IPS chief executive James Hall said the move would "allow us to explore the possibility of integrating passport, identity card and life event registration processes."
The government plans to give IPS staff online access to births and deaths information which could be cross checked with ID card or passport applications. Data sharing between the two bodies was given a legal basis in July by an order made under section 38 of the Identity Cards Act.
"That an agency which until a little over a year ago was limited to issuing passports is now grabbing control of citizen data from cradle to grave, and openly talks about 'registration of life events,' confirms what NO2ID has said all along. It's not about ID cards, but the creation of a detailed, lifelong government dossier on every person," Booth said.

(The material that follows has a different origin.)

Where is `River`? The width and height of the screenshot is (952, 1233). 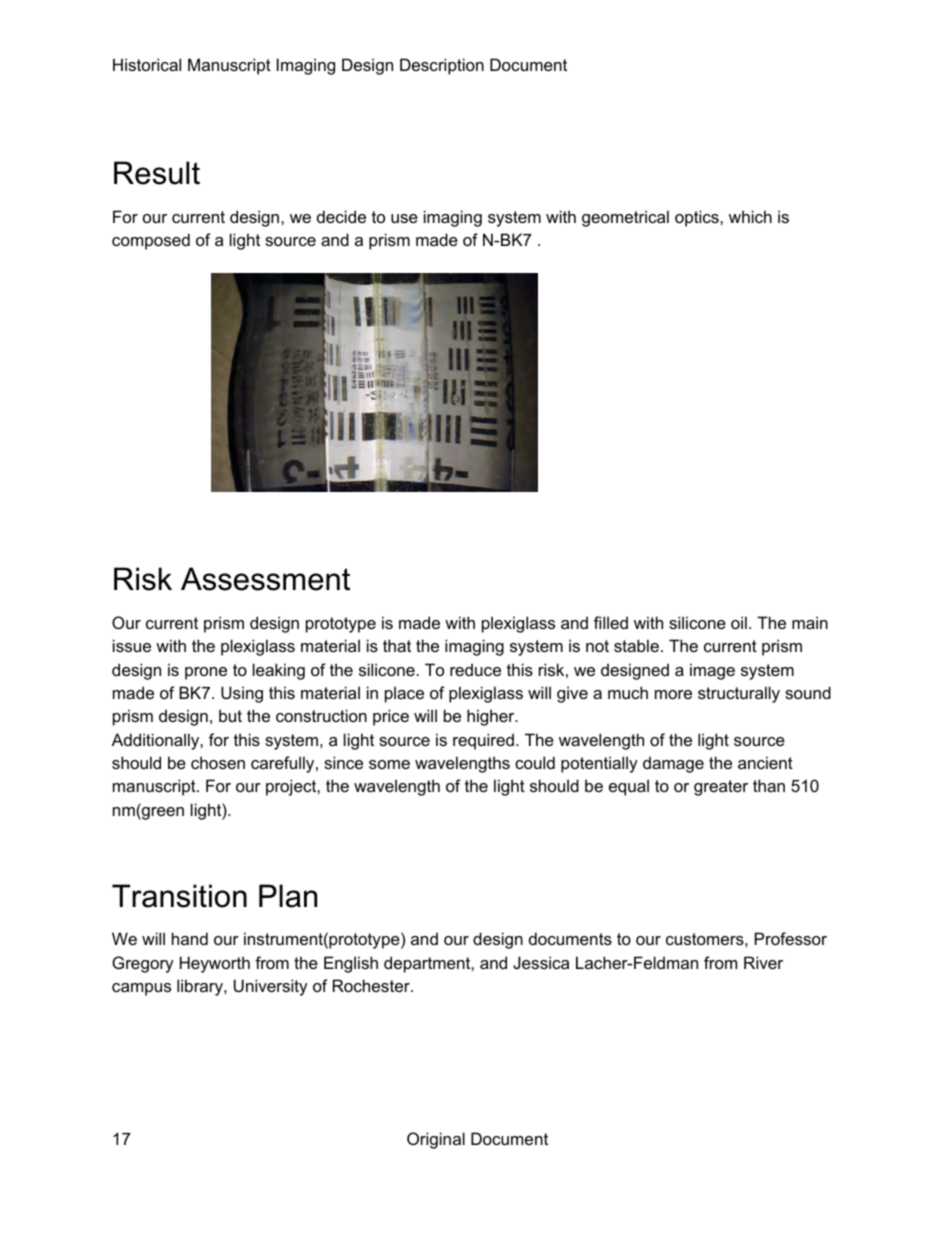 River is located at coordinates (763, 962).
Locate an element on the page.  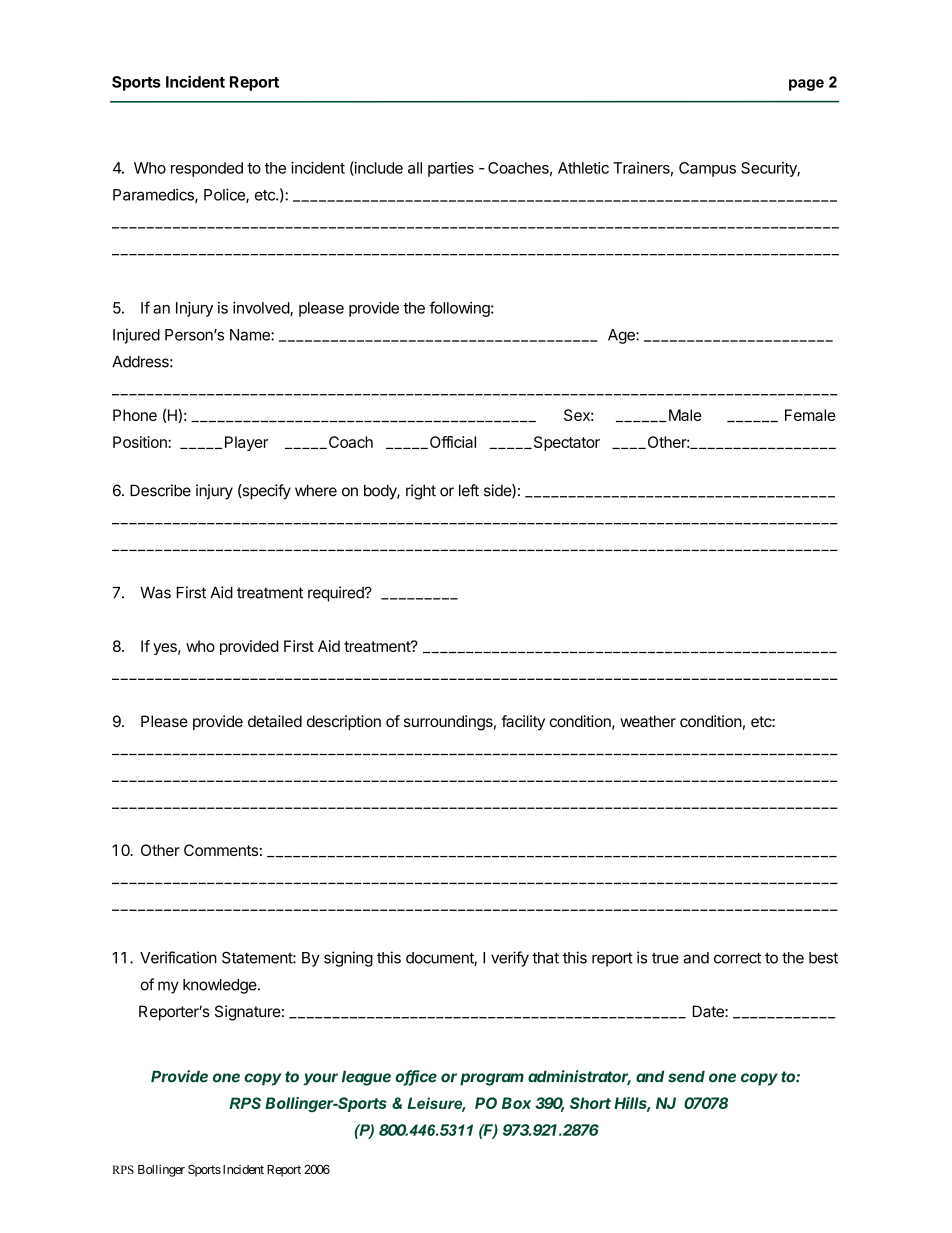
program is located at coordinates (492, 1079).
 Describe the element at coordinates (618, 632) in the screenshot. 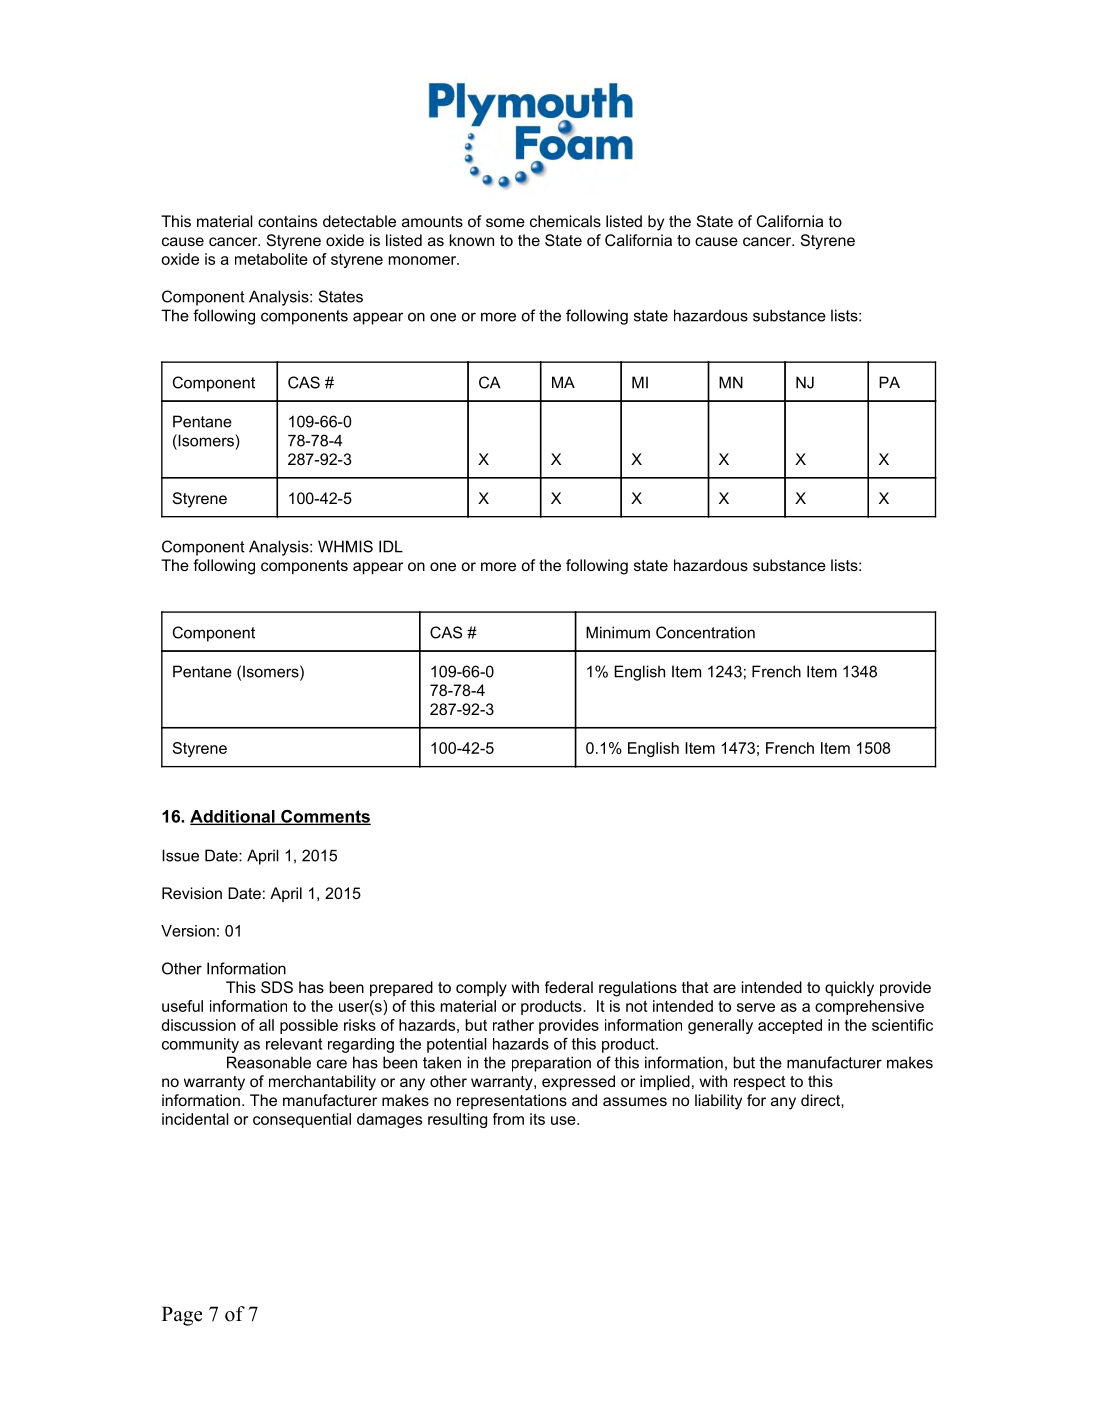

He added "And that this sits in the dysfunctional and acquisitive culture of the Home Office should certainly make people think twice."
Booth also attacked the inclusion of identity management and data sharing provisions in a set of plans from government departments issued as part of a new Service Transformation Agreement -- one of a plethora of documents released alongside the pre-budget report and comprehensive spending review.
He compared the plans with the surveillance regime instituted by the Stasi secret police force in the former East Germany. "Astonishingly, the stalker state now swaggers out of the shadows expecting a welcome. Presented in the soothing tone of 'customer service', this is an explicit plan for the centralized surveillance of every significant event in every British resident's life -- a modern Stasi."